▸ **REQUIRED ACTION**:
Without the pictures, set down exactly the lines from the one that contains "Viewport: 912px width, 663px" to the end of the entries, both included, and nothing besides.
--*--
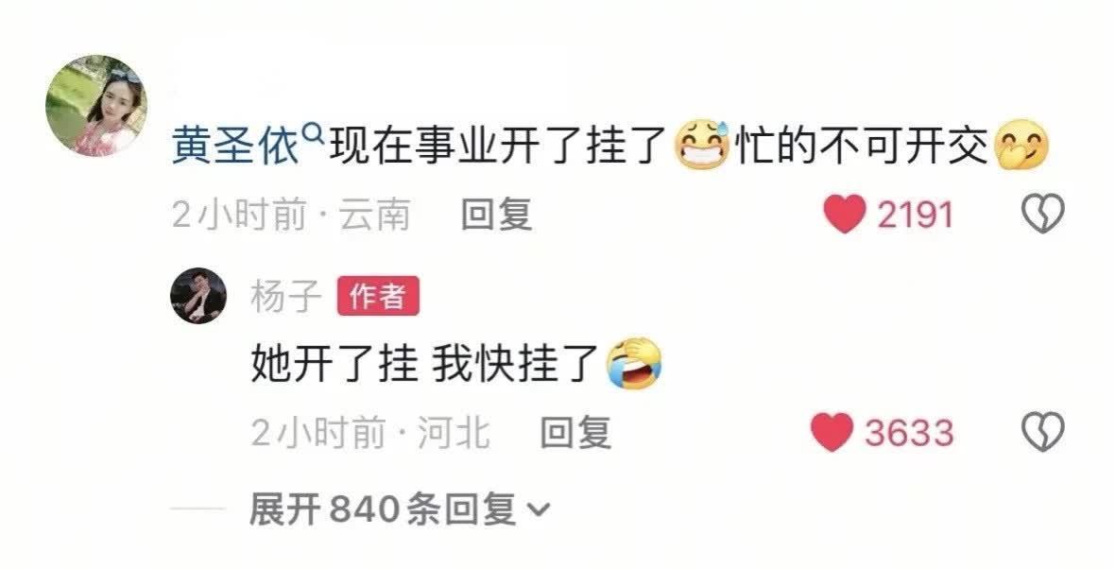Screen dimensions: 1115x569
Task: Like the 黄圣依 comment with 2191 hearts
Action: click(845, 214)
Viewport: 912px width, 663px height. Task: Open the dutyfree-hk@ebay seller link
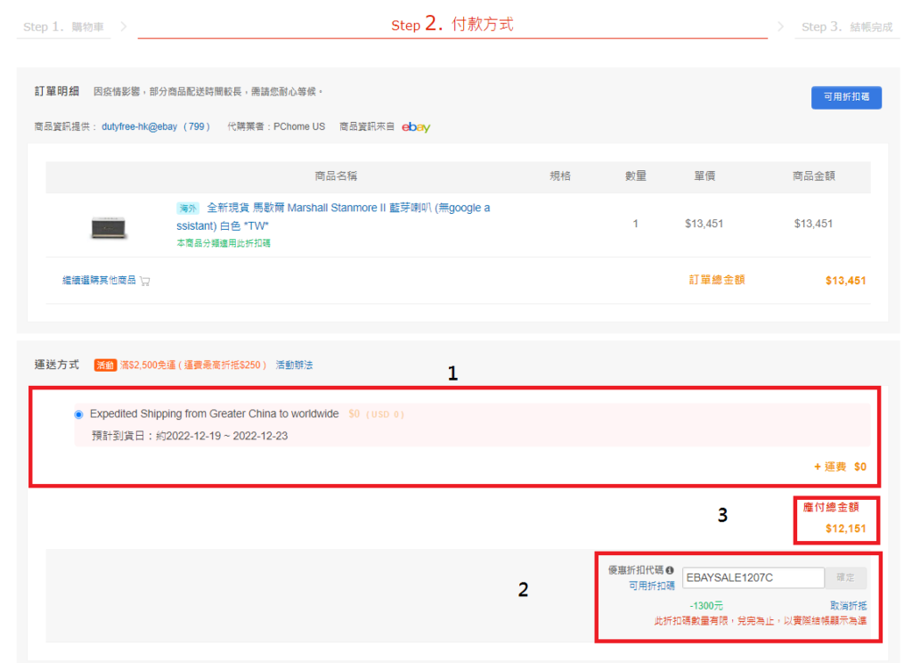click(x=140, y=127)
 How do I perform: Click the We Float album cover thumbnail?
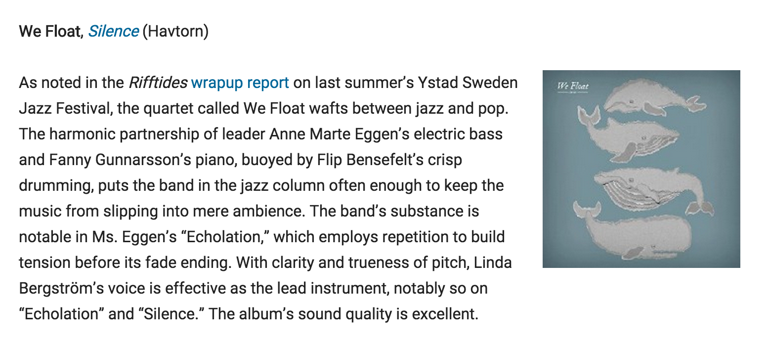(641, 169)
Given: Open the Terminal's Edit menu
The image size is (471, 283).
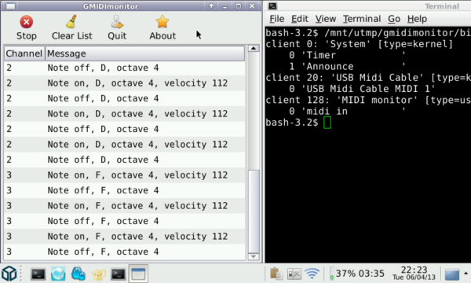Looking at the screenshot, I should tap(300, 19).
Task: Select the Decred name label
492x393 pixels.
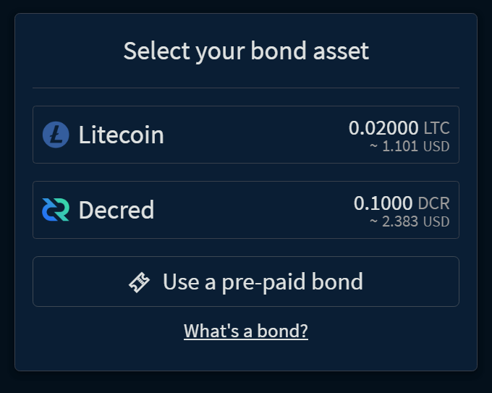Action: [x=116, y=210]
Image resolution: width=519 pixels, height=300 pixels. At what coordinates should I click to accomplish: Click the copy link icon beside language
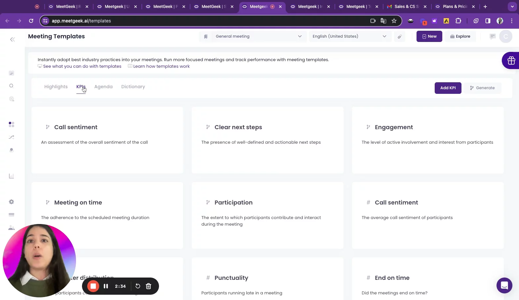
--*--
▸ **ANSWER**:
Viewport: 912px width, 663px height. Task: Open the dutyfree-hk@ebay seller link
click(x=140, y=127)
 How do I perform: Click the We Float album cover thumbnail?
(641, 169)
Given: Open the Terminal's Edit menu
The image size is (471, 283).
Looking at the screenshot, I should tap(300, 19).
Task: Select the Decred name label
492x393 pixels.
Action: [x=116, y=210]
Image resolution: width=519 pixels, height=300 pixels. At what coordinates should I click to accomplish: Click the copy link icon beside language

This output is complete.